The assessment instruments have been designed to yield scores that 
can accurately and fairly reflect student learning growth over the 
course of the year 



■ Assessments are designed to accurately measure the 
growth of individual students from the start to the end of 
the school year. A student learning growth, in common 
parlance, denotes the extent to which students gain 
specific capability from one time point to the next (e.g.. 
Does Marco read better this year than the last? How much 
did Angela’s math knowledge improve?). Assessments that 
can be used to measure what and how much individual 
students learn from one year to the next, as mentioned 

in design claim 1.0, must be based on vertically aligned 
standards that describe gross progression of how students' 
knowledge, understanding, and skill in a subject matter 
are expected to develop from one grade to the next. 
Moreover, to give an accurate portrayal of each student’s 
progress, instruments should be designed to represent the 
range of where on the progression students at a particular 
grade and/or course are likely to start and end over the 
school year. Of course, the lowest performing students 
at the beginning of the year may not have attained the 
expected standards for the prior years and the highest 
performing students at the end of the year may well have 
moved beyond the knowledge and skills represented by 
their grade level’s standards. This range will need to be 
addressed in instrument design and development. Items 
and tasks comprising the instruments intended to measure 
student growth should reflect the full progression of 
where students are likely to start and end. 

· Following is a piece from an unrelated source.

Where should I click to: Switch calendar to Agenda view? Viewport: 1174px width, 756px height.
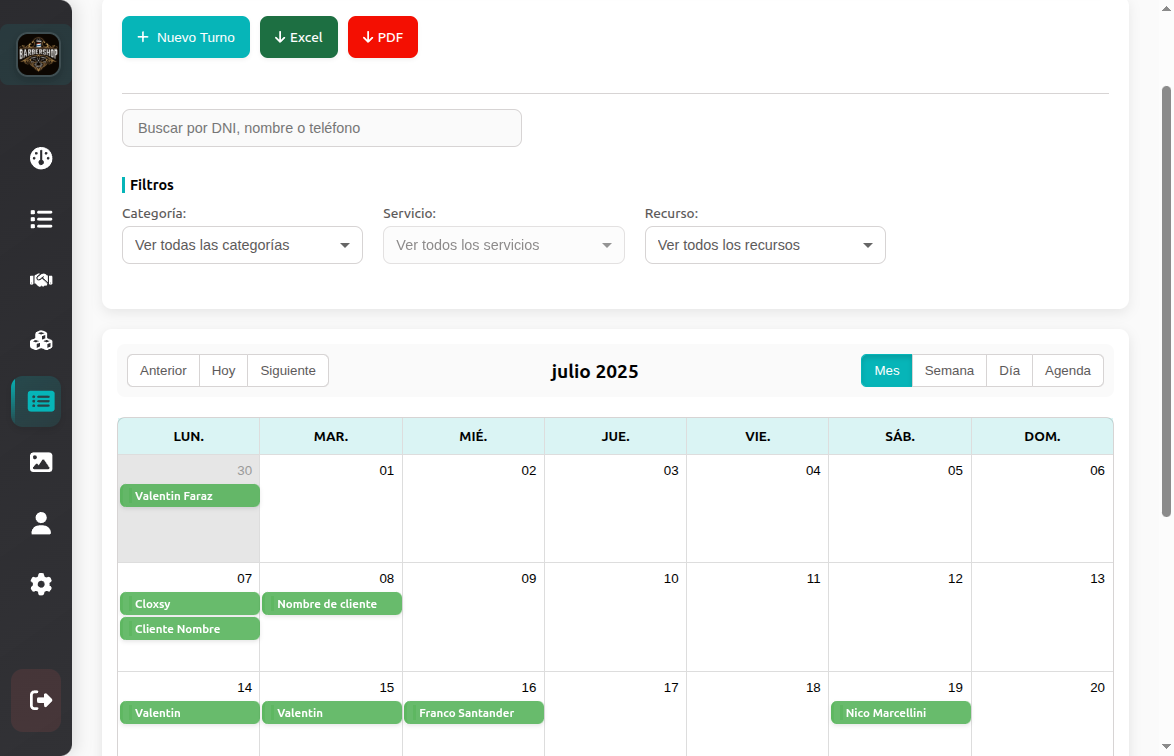(x=1067, y=370)
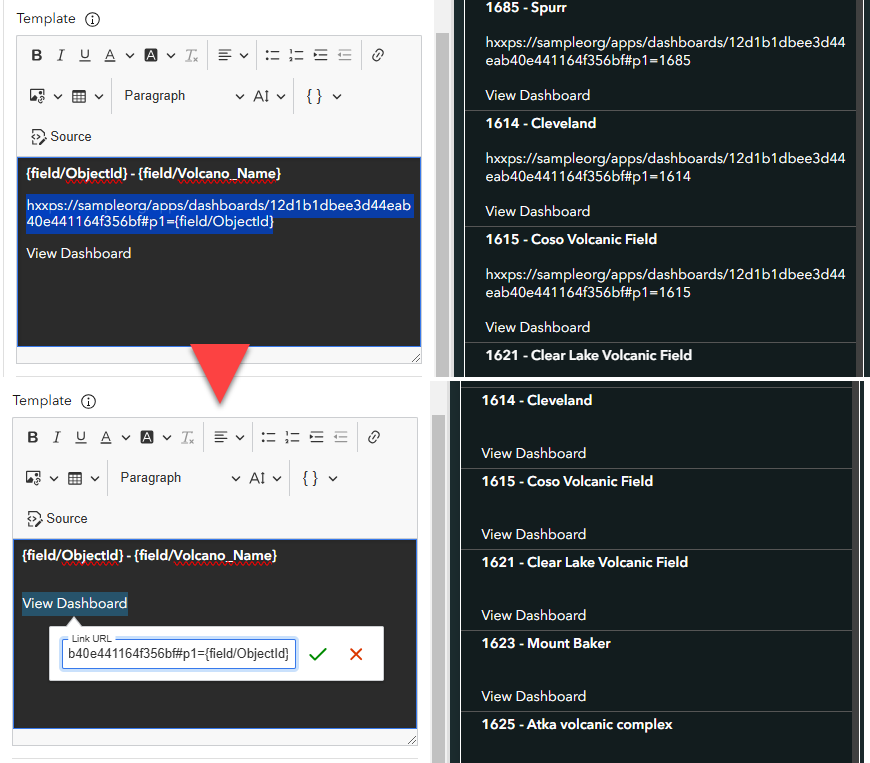Toggle bold formatting in the template editor

(36, 55)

# Evidence. As with the other claims under this 
proposition, evidence can be derived from expert review 
of the items and tasks comprising the assessment (s). 
Subject matter and teacher experts, along with experts 
in special populations, can evaluate the extent to which 
assessment items and tasks reflect vertically aligned 
standards; in the absence of such standards they can 
evaluate the extent to which the assessment items present 
a reasonable progression of development and represent 
the full range of where different students are likely to start 
and end the school year. As with other claims requiring 
expert review, structured protocols will be useful and 
those previously cited can be augmented to address these 
additional claims. 

■ Cut scores for defining proficiency levels and adequate 
progress, if relevant, are justifiable. Just as standards need 
to be vertically aligned, the various competency levels 



(e.g., basic, proficient, advanced) also should make sense 
within and across grade levels. This means that assessment 
specifications, items, and tasks must not only represent what 
counts as “proficient” at each grade level, but also reflect 
the knowledge and skills representing each competency 
level from one year to the next. For example, what it takes 
to be classified as proficient in social studies in grade 6 
should require more expertise in terms of understanding 
and depth of analysis than proficiency in grade 5. Similarly, 
what constitutes basic and advanced levels of competence 
for a subject and grade level needs to be represented on the 
assessments and make sense from one year to the next. 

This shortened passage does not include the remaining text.